Baron focuses on Day's statement to Council at that time. “The CFO's report to Council in June, said: ‘Although we are currently unable to meet our cost base target, the BFRG (Board's budget committee) agreed that we did not need to make urgent changes to correct that'. So, we have the CFO producing dire financial forecasts of continual and existential levels of loss-making, but the RFU Board and executive have decided they don't need to do anything about it.”

Baron says the inertia and lack of transparency was also evident in an RFU press release on the 2022-23 Annual Report, which focused on an operating profit of £4m, while ignoring the net balance of a £6.3m loss.

Baron told The Rugby Paper: “In my professional opinion, it is deliberate obfuscation to take a line from the P&L account before the costs have come out. It is disingenuous. The only line that matters in business is the bottom line – and that is the net profit which is available to your shareholders”.

It also glossed over that the deficit would have been significantly worse, at £11.8m, but for a special one-off funding grant of £5.5m from Sport .

Baron says the claim by the RFU's current chief executive, Bill Sweeney, that the operating profit figure represented a positive result, “due to robust financial management”, was totally inaccurate.

He added: “It is up to the RFU Council and member clubs to hold the current RFU Board and chief executive to account, and to demand urgent and detailed plans for immediate financial reform – including a complete reappraisal of the unaffordable £296m PGP.”
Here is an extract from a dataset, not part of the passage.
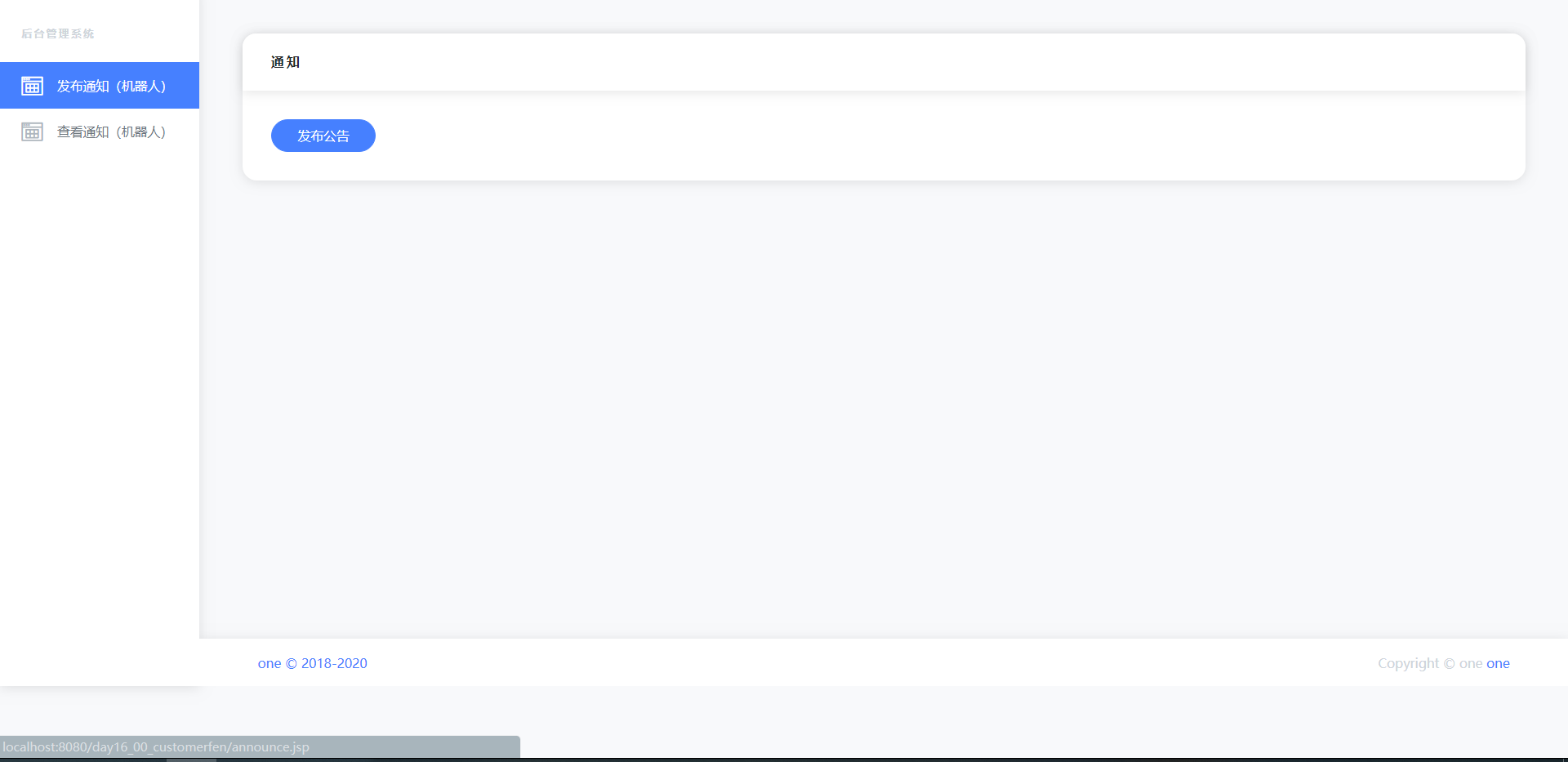Screen dimensions: 1568x762
Task: Click the localhost URL status bar at bottom
Action: click(x=260, y=746)
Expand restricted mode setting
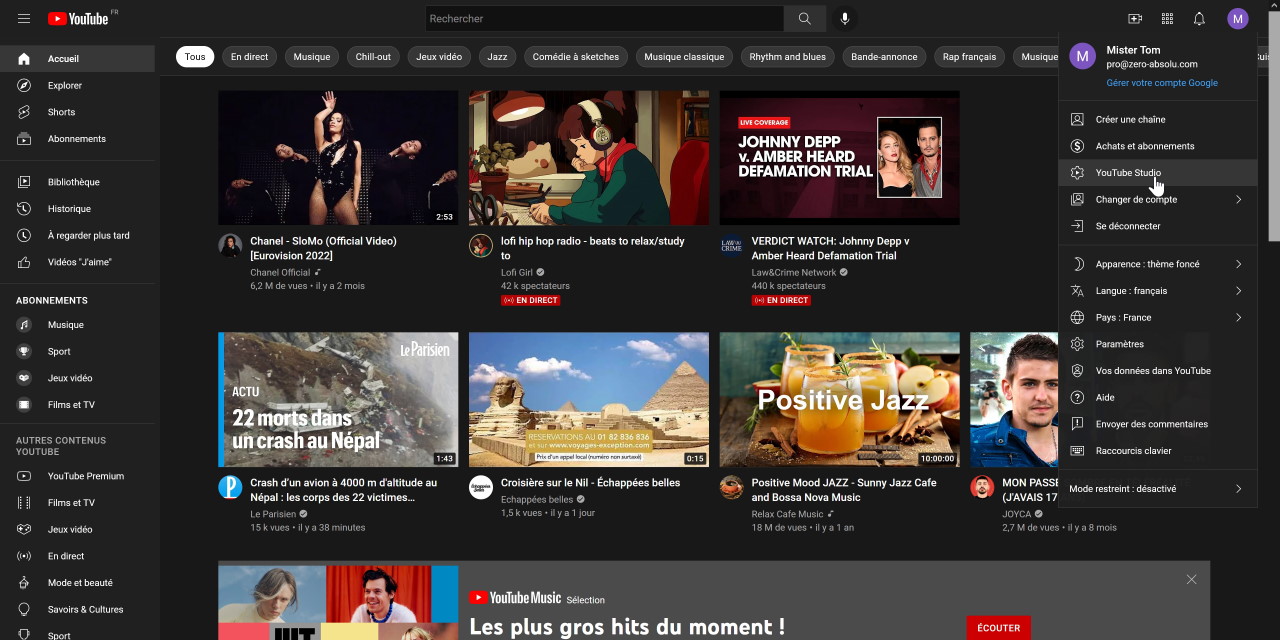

An RFU spokesperson said: “It has been a challenging few years financially for rugby in England. The RFU is facing these challenges too, but from a position of stability because of our strong financial discipline. It is critical that we maintain that discipline so that we can continue to support all elements of the game now and in the future. We have made an operating profit in the year of £4m, but are facing challenging future economic conditions, and so it remains very important to manage our finances very tightly.

“Rugby finances work in four-year cycles based on the number of men's home inter nationals staged at Twickenham Stadium. 22/23 is the third year in the cycle when there are the highest number of home internationals at Twickenham Stadium and, as such, these higher revenues were expected. Next year, as England Autumn Inter nationals were replaced by the men's Rugby , the 2023/24 annual results will show a significant loss.”